# TC Composers' Competition: Round 1 discussion thread



## Ramako

In this thread we aim to discuss our works, comment on others and hopefully learn something. Here also you may post scores if you want to.

This round was a solo piano piece with a guideline upper limit of 5 minutes.

So let's discuss :tiphat:


----------



## Ramako

So I thought I would make a couple of comments on the two top pieces and explain my own piece and what I learnt from the judgements to start things off.

*On the two top pieces:*

I must confess I was very confused by the attention that Fugue and Variations was receiving at first. On re-listening a bit, however, I was able to see past the Billy-ness that had put me off to start with. I still remain not entirely convinced by the Fugue, but the exotic atmospheres juergen created in the variations alone make me see why so many people voted for it. A very good piece.

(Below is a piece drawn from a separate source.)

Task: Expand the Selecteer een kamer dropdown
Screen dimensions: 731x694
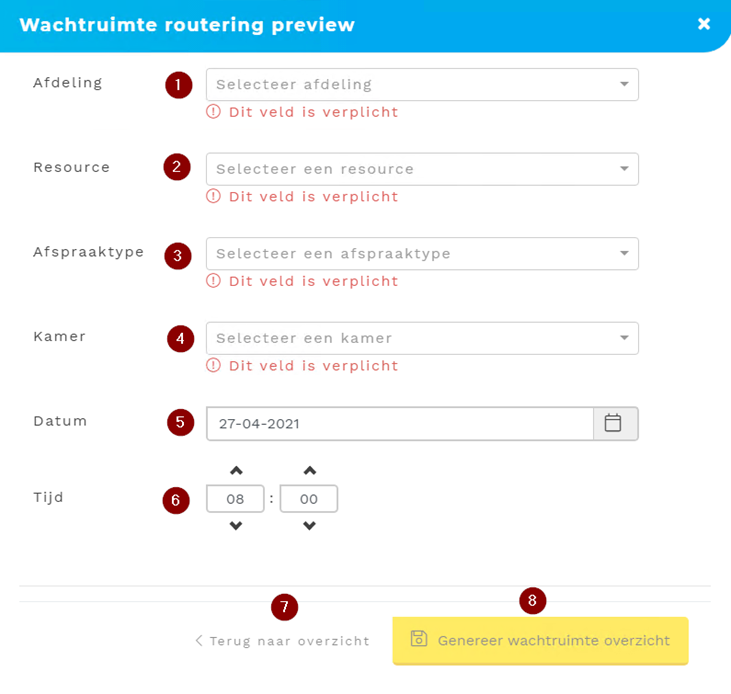Action: point(410,338)
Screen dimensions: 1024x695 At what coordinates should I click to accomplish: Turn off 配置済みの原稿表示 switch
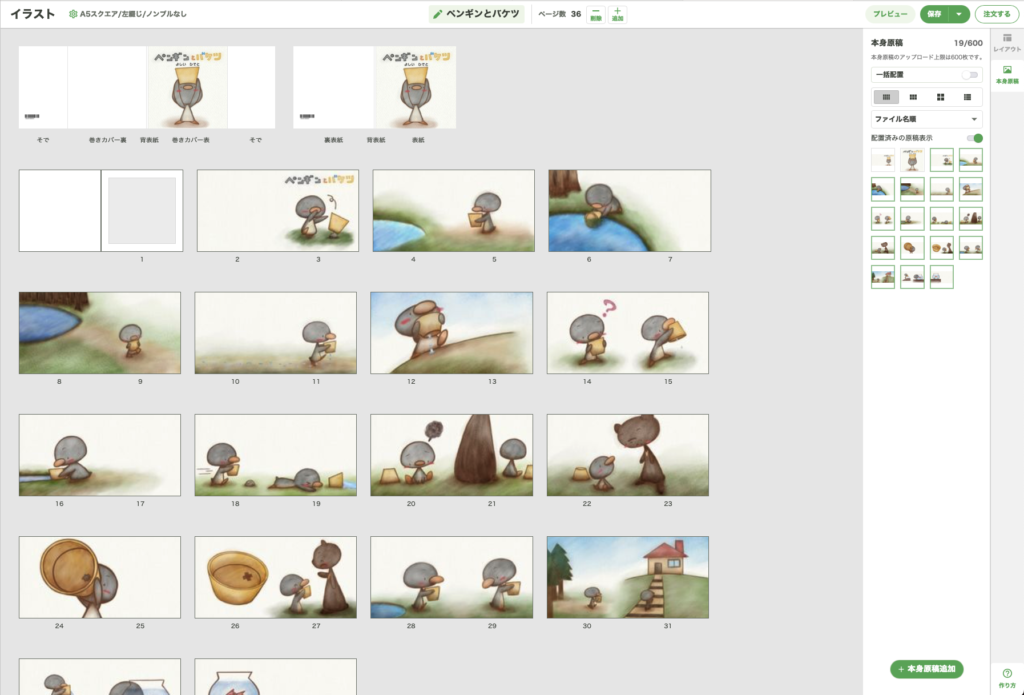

Der Wecker is excellent. I particularly like the theme, and on listening to it more, I take back my initial comment about repetition - which was not a criticism really, because I would say the same about Handel.

*My piece*

My first error was not realising the five minute time limit , which I find quite amusing but anyway... The accusations of repetition I think are symptomatic of the structural weakness in the second half. It being too long (for itself - not just the time limit) I agree with, and have taken on board in considered my structure for this piece, as well as in general.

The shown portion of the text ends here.